News & Trends - MedTech & Diagnostics
Robotic surgery: Finding evidence of benefit is challenging
MedTech News: Finding high-quality evidence supporting the use of robotic surgery remains challenging with surgeons themselves the biggest hurdle, according to the authors of a Perspective published in the Medical Journal of Australia.
“Approximately 1.2 million robotic procedures had been performed worldwide as of December 2020, most of which were robotic-assisted radical prostatectomies (RARPs),” wrote the authors, led by Dr Wei Shen Tan, Honorary Clinical Lecturer and Urologic Oncology Fellow at the University College London.
“By contrast, many colorectal and gynaecological procedures have remained within the remit of laparoscopic or traditional open surgery. Opponents of robotic surgery often cite the lack of evidence to support its use and highlight the high healthcare cost.”
In Australia, the cost of the da Vinci Xi platform (manufactured by Intuitive Surgical, distributed by Device Technologies) is an estimated $3.9 million in addition to consumable costs of $1,848 per operation and a service cost of $621,245 for a 3‐year contract. Intuitive has enjoyed a monopoly, although the introduction of new robotic systems into the market has the potential to alter the health economic landscape. As competition from newer robotic systems drives cost down, it is conceivable that robust evidence will be important in overcoming barriers to adoption.
Advances in robotics surgery to pave the way for wider access, says Professor Tony Costello
Perceived benefits of robotic surgery, despite little or no evidence of benefit, are “often enough for both patients and surgeons to choose a new technology,” Tan and colleagues wrote.
One challenge for conducting research is that key opinion leaders adopt the technology early and then drive expansion and use before safety and efficacy data are collected. Once the technology is in use, there is then little motivation to conduct clinical trials.
“RARP, first described in 2002, is now the standard of care in most developed countries and was widely adopted despite little evidence for benefit previously,” wrote Tan and colleagues. “It was not until 2016, that the first well designed RCT reported outcomes.”
The authors detailed randomised control trials of robotic surgery in prostate cancer and wrote that “evidence purporting to show a benefit for robotic surgery has not been forthcoming to other surgical procedures” either.
“In the case of radical hysterectomy for early-stage cervical cancer, a robotic-assisted procedure may result in inferior oncological outcomes,” Tan and colleagues wrote, citing an RCT (Ramirez et al 2018, Lewicki et al 2021) of 631 patients which reported that the minimally invasive arm (including robotic-assisted surgery) resulted in lower disease-free survival and overall survival.
“Surgeons remain the main obstacle to the success of surgical randomised trials,” they wrote.
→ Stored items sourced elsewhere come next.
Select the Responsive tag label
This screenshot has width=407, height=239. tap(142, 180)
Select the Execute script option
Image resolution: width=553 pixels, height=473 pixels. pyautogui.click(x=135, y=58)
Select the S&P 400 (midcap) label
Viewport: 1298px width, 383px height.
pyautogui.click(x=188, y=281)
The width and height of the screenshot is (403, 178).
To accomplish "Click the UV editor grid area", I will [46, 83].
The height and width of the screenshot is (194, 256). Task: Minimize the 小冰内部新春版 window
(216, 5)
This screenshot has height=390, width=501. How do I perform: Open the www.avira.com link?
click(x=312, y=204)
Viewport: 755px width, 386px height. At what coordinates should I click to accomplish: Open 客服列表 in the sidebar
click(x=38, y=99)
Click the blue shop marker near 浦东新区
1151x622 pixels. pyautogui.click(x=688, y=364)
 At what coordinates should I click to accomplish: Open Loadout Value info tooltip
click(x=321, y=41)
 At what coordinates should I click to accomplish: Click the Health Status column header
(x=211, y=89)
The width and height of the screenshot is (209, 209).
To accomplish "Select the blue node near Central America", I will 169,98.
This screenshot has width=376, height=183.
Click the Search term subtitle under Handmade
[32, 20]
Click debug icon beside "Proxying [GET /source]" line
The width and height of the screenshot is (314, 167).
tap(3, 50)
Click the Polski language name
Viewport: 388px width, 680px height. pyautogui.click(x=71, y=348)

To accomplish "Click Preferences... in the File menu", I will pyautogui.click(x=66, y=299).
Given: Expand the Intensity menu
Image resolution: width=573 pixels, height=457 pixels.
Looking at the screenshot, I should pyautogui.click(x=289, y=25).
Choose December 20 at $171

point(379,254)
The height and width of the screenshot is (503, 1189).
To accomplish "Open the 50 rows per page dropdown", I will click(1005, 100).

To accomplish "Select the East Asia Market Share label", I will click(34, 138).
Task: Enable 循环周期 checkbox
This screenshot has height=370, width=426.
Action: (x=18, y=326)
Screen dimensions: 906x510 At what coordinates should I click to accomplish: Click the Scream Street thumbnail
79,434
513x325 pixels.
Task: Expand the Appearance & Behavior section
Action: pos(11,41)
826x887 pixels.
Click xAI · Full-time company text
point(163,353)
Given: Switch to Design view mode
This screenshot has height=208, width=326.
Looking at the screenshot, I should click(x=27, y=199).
“In our pursuit of high-quality evidence, we owe it to our patients to set aside personal views, acknowledge that limited evidence is available in certain areas of surgical practice, and support surgical trial recruitment.
“New technologies should be evaluated in a prompt manner before widespread dissemination. Evaluating new technologies in an evidence-based approach in collaborative centralised health networks group within surgical technology hubs may aid rapid patient recruitment, particularly in complex and uncommon surgical procedures,” they concluded.
“This could then enable prompt trial completion before adoption of such technologies and before they are entrenched as standard of care.”